Trump's teleprompter speech was so inadequate. To stay on the NRA's good side, he blamed mental illness and video games for the shooting instead of access to assault-style weapons, even though experts have said mass shooters are very rarely mentally ill or watchers of violent video games. And naturally Trump failed to take responsibility for the part his hateful language had in prompting the shooting.

Stanley Kopacz
5 years 4 months ago

Maybe, at least, the Dover incident will lay to rest the "good guy with a gun" nonsense. The cops laid out the shooter only 32 seconds after he began. In that short time, he killed 9 people. The survivors will suffer in varying extents from their severe injuries for the rest of their lives. The ideology or mental state of the shooter doesn't matter. It's the lethality of these optimally lethal small arms that need to be taken from private ownership and melted down.

Crystal Watson
5 years 4 months ago

Yeah, in both Texas and Ohio people could carry guns, but apparently no civilians shot back at the assailants.

Stanley Kopacz
5 years 4 months ago

At this point, it is apparent that stricter background checks will not be enough. These weapons can still be legally acquired. But, it is something, and I would support it.
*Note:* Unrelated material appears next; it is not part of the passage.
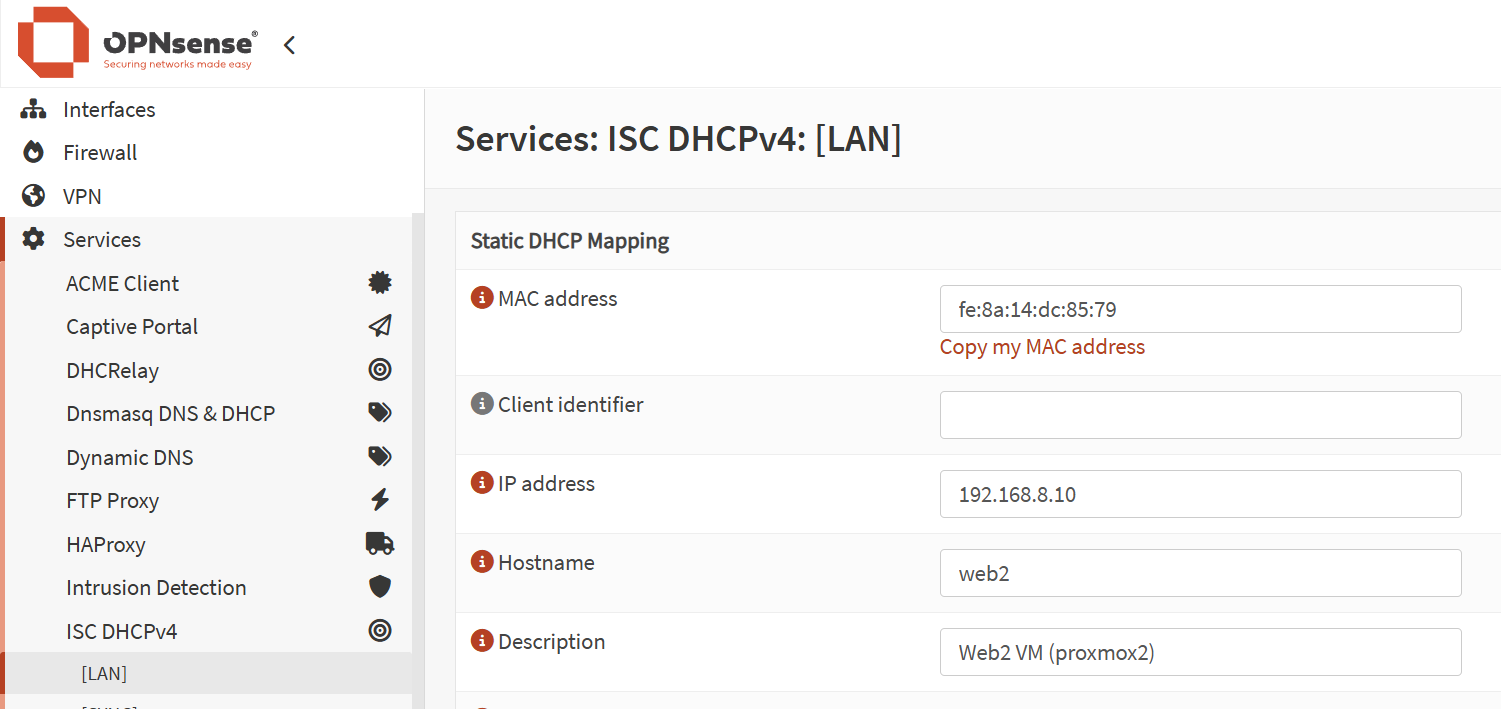
Task: Expand the Interfaces menu section
Action: click(109, 110)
It just may get us on the slippery slope to a semi-automatic high powered rifle ban.

Crystal Watson
5 years 4 months ago

Hope so.

rose-ellen caminer
5 years 4 months ago

That a paradigm shift seems to have occurred with this attack on a Latino community, may be the one silver lining in this horrific terrorist attack. Unlike previous attacks, the media and the politicians are insisting that the narrative of "mental illness" coupled with a "gun control problem" not be a cover for denying that we have a terrorist problem derived from an evil ideology of our own. That white nationalism, white supremacism , racism are a systemic threat to US, and not just a problem of a lone wolf sicko, is a narrative we did not really hear, loud and clear before the El Paso massacre. Unlike the ones preceding,[ not done by a Muslim] the perpetrator is NOT being called an "alleged shooter", but a "suspect"and even sometimes on MSM a;"domestic terrorist."That IS a paradigm shift. He IS being named even when after the NZ massacre the media was adamant that that perpetrator not be.No more burying white nationalism, white supremacism ,racism under the rug ,of "mental illness","lone wolf", "better gun laws" but- irrelevant -to -the- body -politic, narrative.All a direct result of the El Paso terrorist attack.

That Republican right wingers, conservatives; the very groups whose consistent pervasive hateful narrative is to hold all Muslims and their religion accountable when some Muslims do evil, now are themselves being put on the defensive for the evil that is white nationalism, white supremacism, racism. is ironic.[Poetic justice?]And they don't like that!How unfair,painting all on the right with that brush, they protest.The smeared shoe is now on their foot.
That these horrific weapons that the US has been using for 2 decades now to kill men women and kids over there, has now been used against our own citizens, is ironic. Chickens coming home to roost [most horrifically in the case of the weapons being used ] , in both ways.

PS I do send my prayers to all the victims of both attacks and their families and communities.I am catholic ; we believe in prayer and the comfort of the communion of saints, the living and the dead, Jesus Christ with us.